Suatu hari, beberapa tahun lalu, penulis berkunjung ke rumah Saudara penulis. Terletak di sebuah perumahan besar di Surabaya. Saat tiba waktu dhuhur, Penulis diajak sholat berjamaah di Masjid yang terletak diluar komplek perumahan tersebut. sebuah hal yang agak aneh dimana biasanya tiap perumahan disediakan Fasum buat membangun rumah ibadah, tapi di tempat ini malah tidak tersedia masjid. Iseng penulis nanya, “Kok perumahan sebesar ini ndak ada Masjidnya?” dia menjawab, “Sudah jadi keputusan bersama untuk masjid ikut yang diluar kompleks aja, lagian ada yang sepertinya kurang nyaman dan takut kalau ada masjid nanti kalau yang megang TOA kurang bijak, bisa-bisa gak berhenti-berhenti nyalakan TOA nya diluar waktu sholat. Padahal hampir semua penghuni di sini orang sibuk yang pas pulang ke rumah memang perlu istirahat. Sayapun mengangguk dan menyadari bahwa hal itu kerap kali terjadi.

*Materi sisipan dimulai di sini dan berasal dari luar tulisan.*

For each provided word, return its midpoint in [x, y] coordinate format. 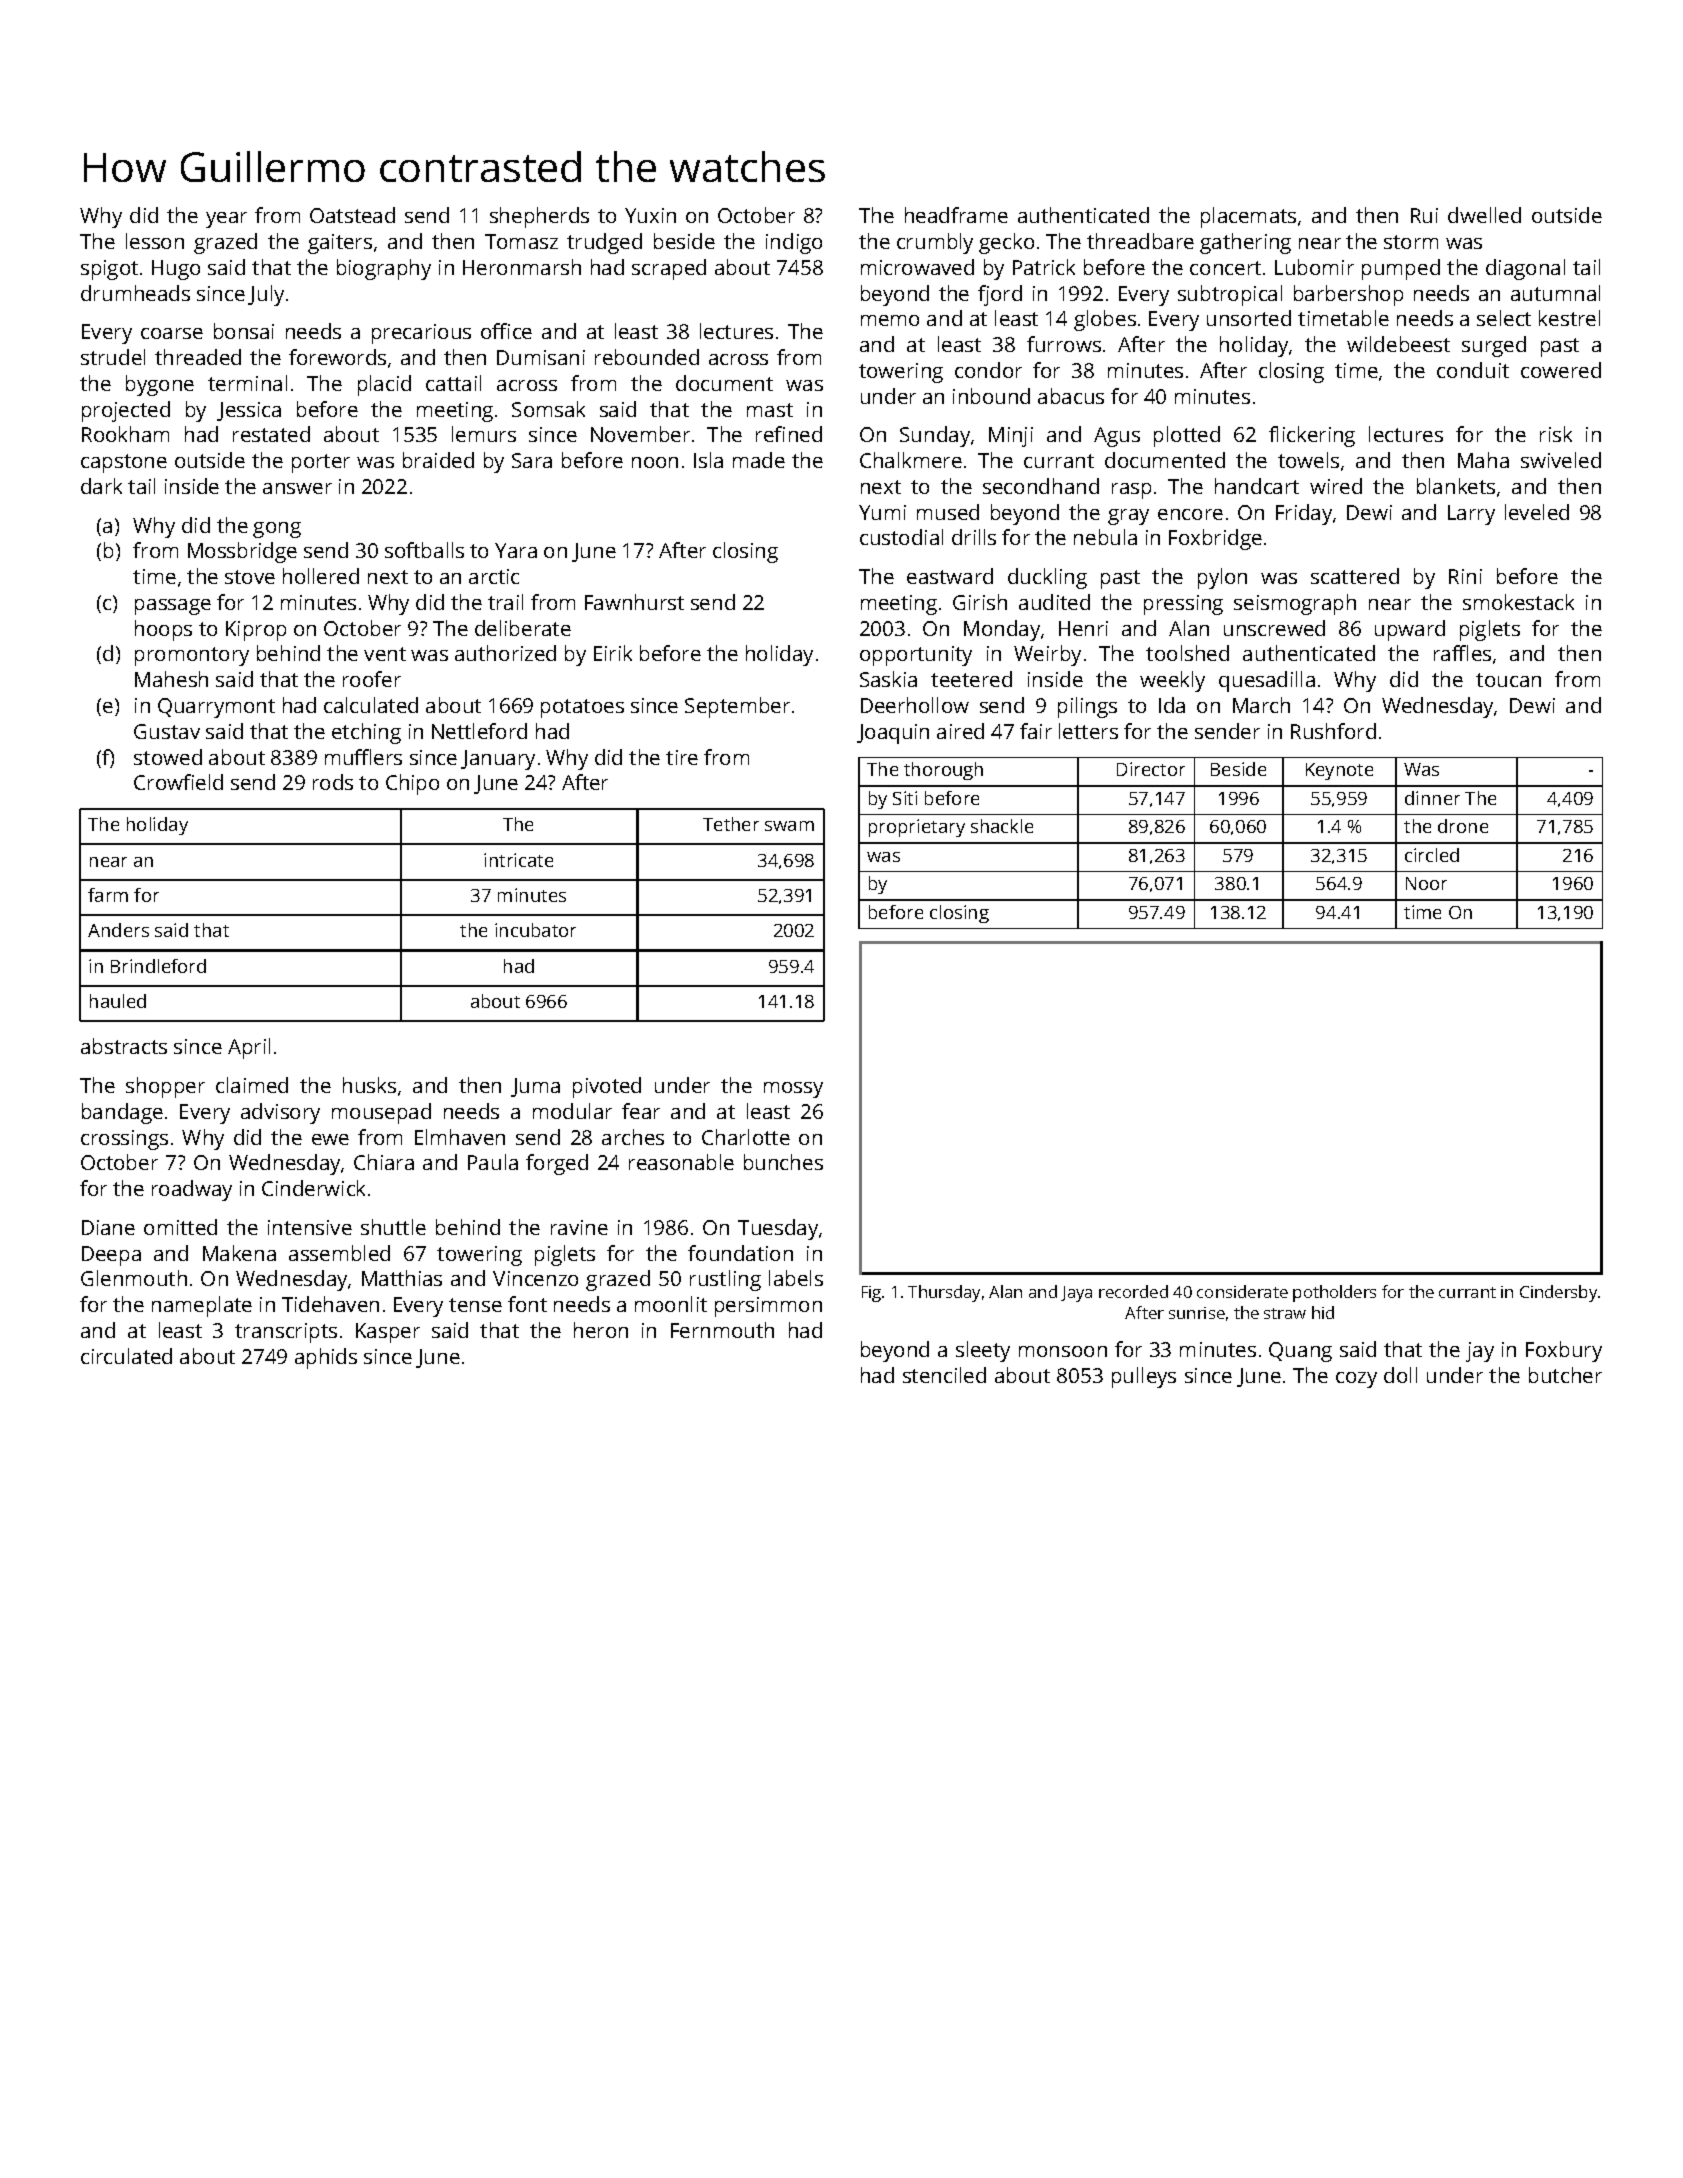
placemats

Lantas, seperti apa sih aturan penggunaan TOA buat kegiatan peribadatan? Sbenarnya, jauh hari, pemerintah telah mengatur penggunaan TOA (pengeras Suara) supaya penggunaannya benar bermanfaat, dan terhindar dari penggunaan yang dapat mengganggu orang lain. Dalam Instruksi Dirjen Bimas Islam Nomor KEP/D/101/1978, dengan sangat Rinci diatur dari mulai cara menyalakan, pengetesan, sampai penggunaan. Kapan penggunaan pengeras suara ke luar, kapan penggunaan ke dalam. Namun lagi-lagi, kurangnya sosialisasi sampai ke tingkat bawah menjadikan banyak para “penguasa TOA” tidak faham mengenai aturan ini.

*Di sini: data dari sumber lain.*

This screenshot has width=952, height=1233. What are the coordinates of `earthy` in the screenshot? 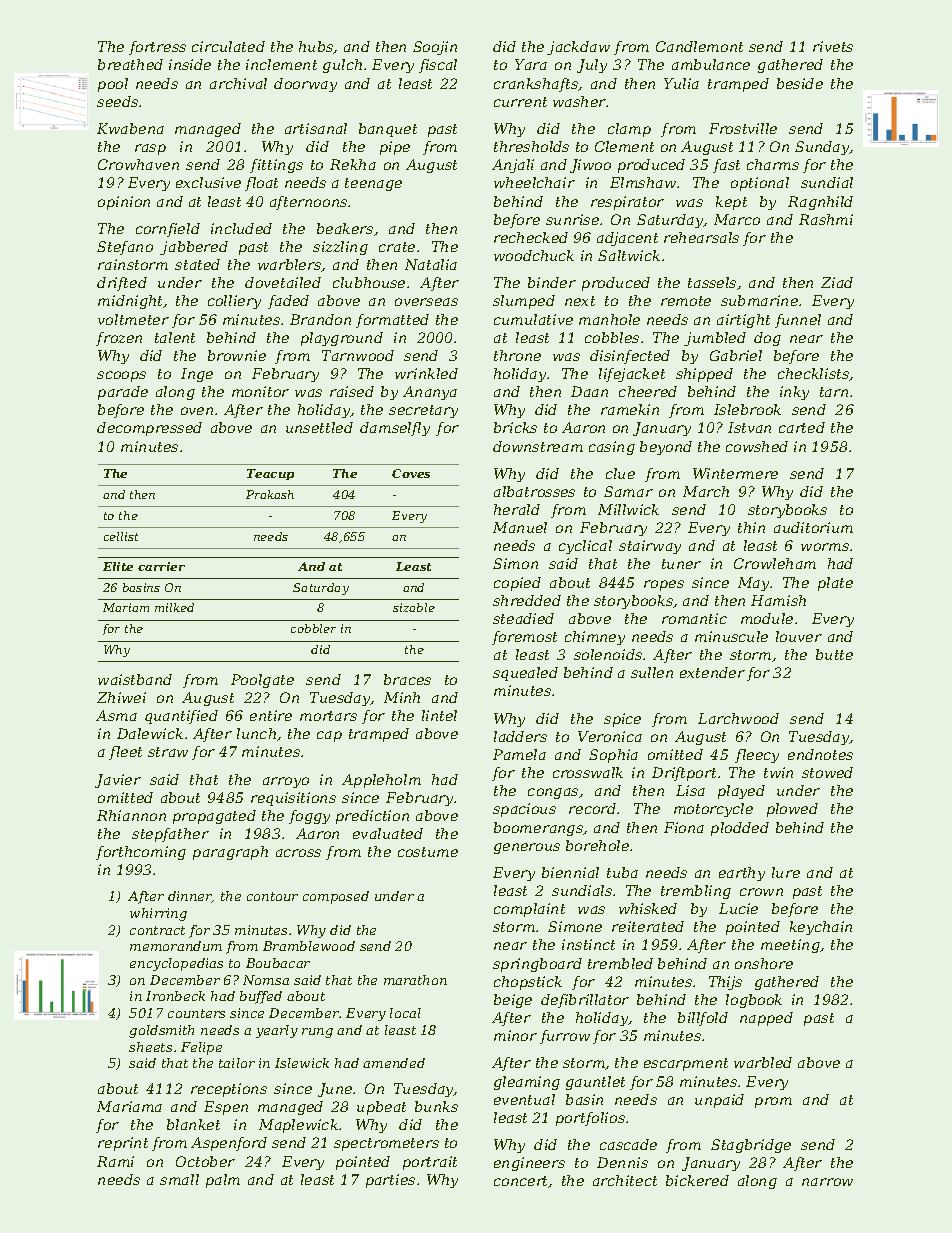 It's located at (742, 874).
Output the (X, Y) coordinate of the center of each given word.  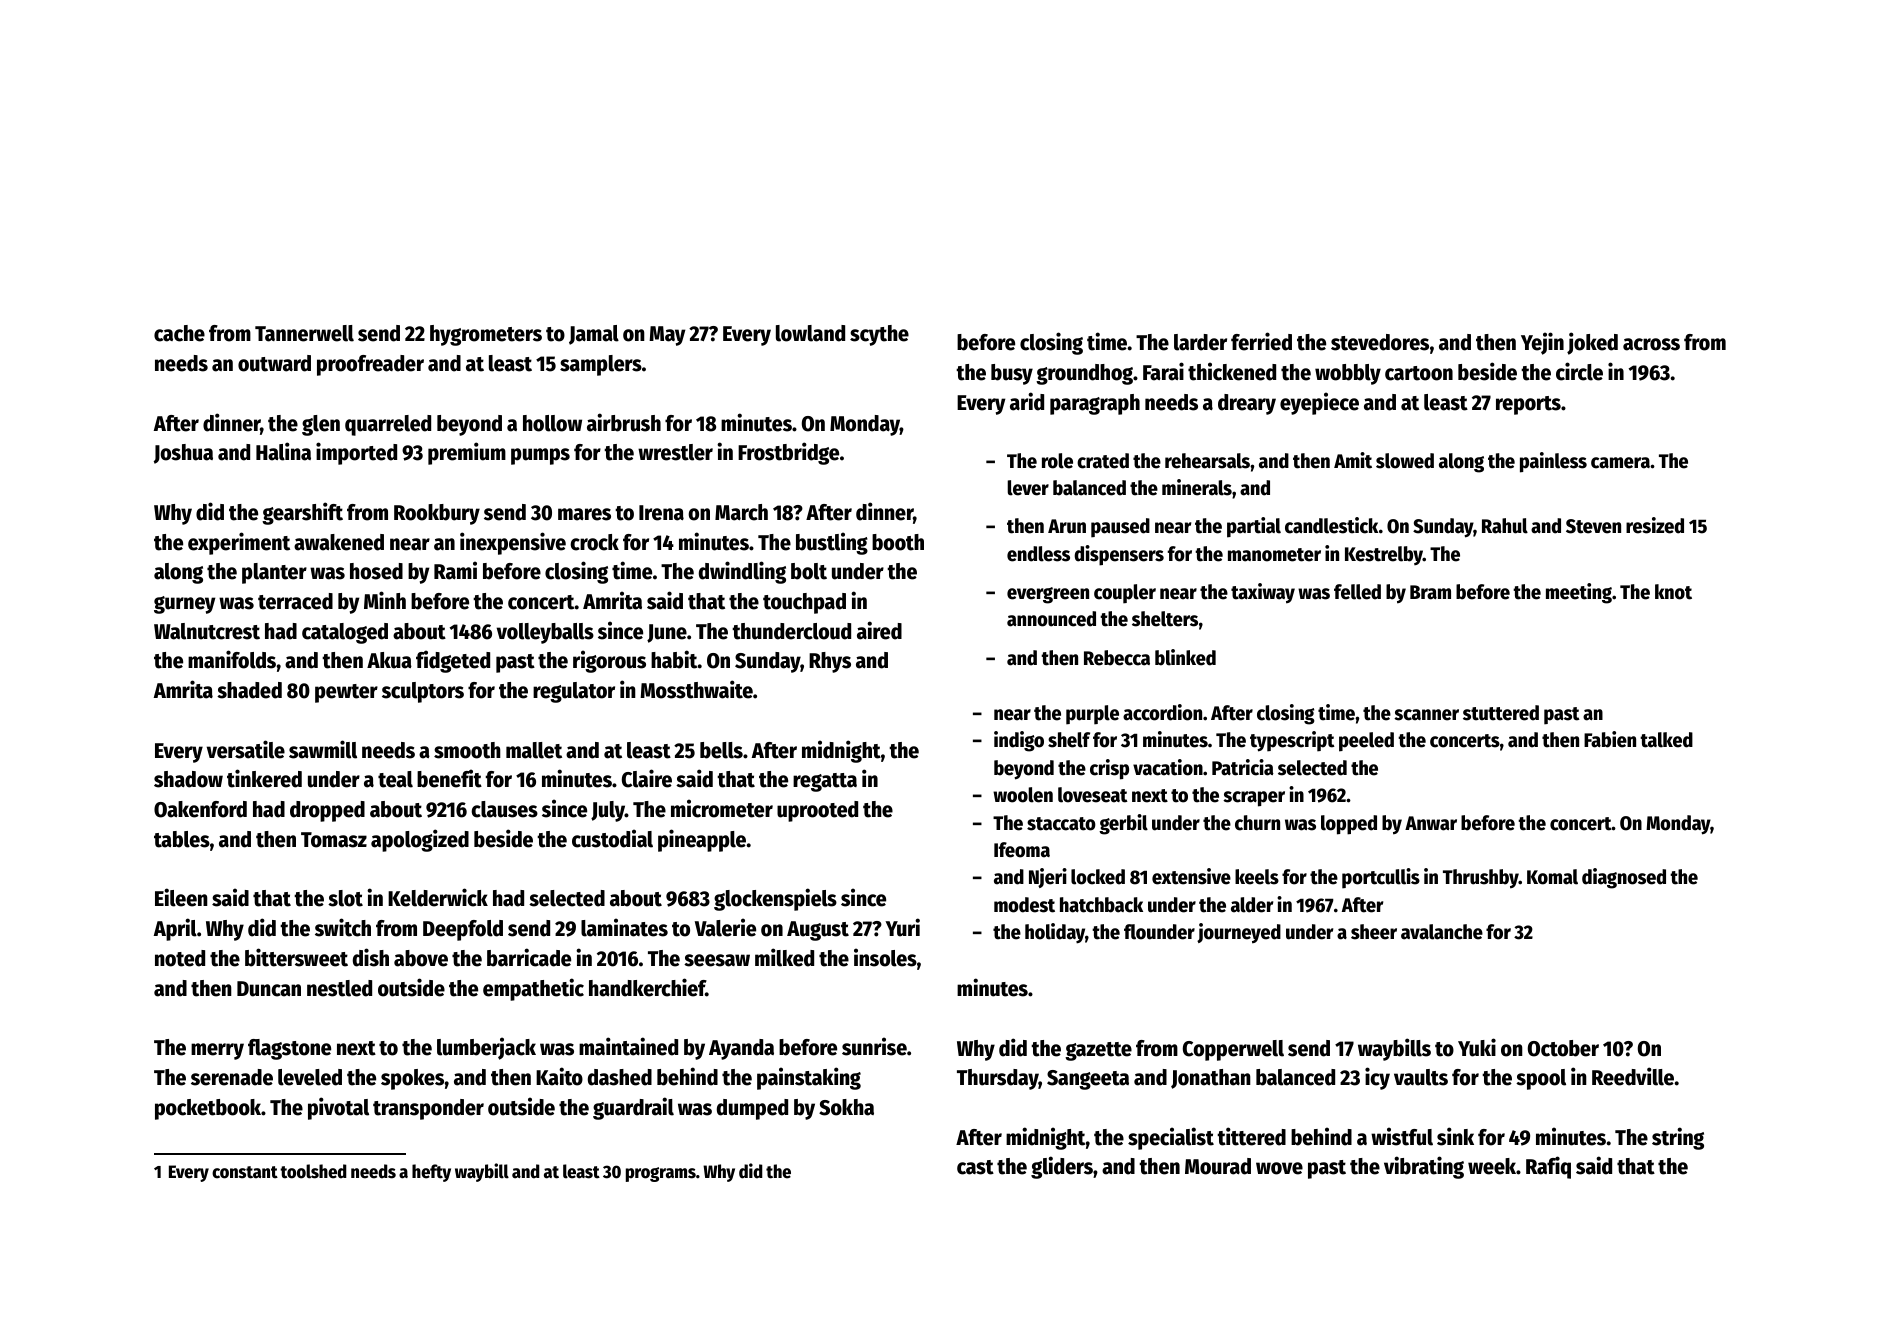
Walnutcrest (207, 631)
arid (1027, 401)
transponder (428, 1109)
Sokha (846, 1107)
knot (1673, 592)
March (741, 512)
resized (1655, 525)
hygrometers (486, 335)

Namun, tidak semuanya tempat ibadah seperti itu. Dikampung penulis malah ada yang berinisiatif membuat edarah tentang TOA ini kepada para Imam masjid. Bahkan, Guru ngaji penulis, disalah satu surau, sampai saat ini tidak mau memakai Toa, meskipun ada yang mau menyumbang beliau menolaknya.
memang ada yang berpendapat, kalau mengaji, Tadarrus, Takbiran, lewat TOA itu demi syiar agama, Namun tidak hanya itu kawan. Membuat tetangga anda Nyaman dengan anda, Nyaman dengan cara dakwah anda, itu juga bagian syiar agama. bahkan bersedekah, berzakat, memuliakan tamu, berkata baik dan jujur, Tidak korupsi, itu juga bagian dari syiar Agama.